Behind the News: All the backstories to our major news this week

Published

on

Over the past week, many important stories from around the African continent were published, and we served you some of the most topical ones.

Here is a rundown of the backstories to some of the biggest news in Africa that we covered during the week:

Another look at Africa’s debt crisis

Conversations around Africa’s public debt were on the table during the week as Achim Steiner, administrator of the United Nations Development Programme, stated on Monday that the world’s poorest countries were unable to meet sustainable development targets because they had to prioritise debt payments over investments.
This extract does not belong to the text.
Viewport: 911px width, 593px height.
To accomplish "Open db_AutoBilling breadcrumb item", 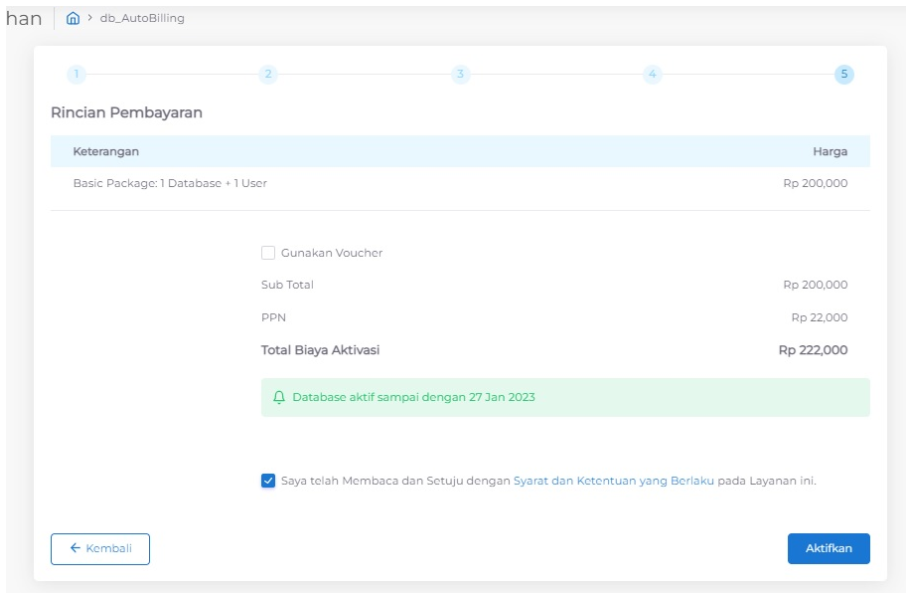I will (x=142, y=18).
Addressing a gathering in Hamburg, Steiner asserted that the world financial crisis was impeding countries’ ability to accomplish the objectives, which include eradicating hunger and poverty, increasing access to healthcare and education, providing sustainable energy, and protecting biodiversity.

Since the COVID-19 pandemic’s pervasive effects on economies, the majority of the continent’s nations have suffered with both internal and international debt; yet, few have achieved much in the fight for debt restructuring under the G20 framework.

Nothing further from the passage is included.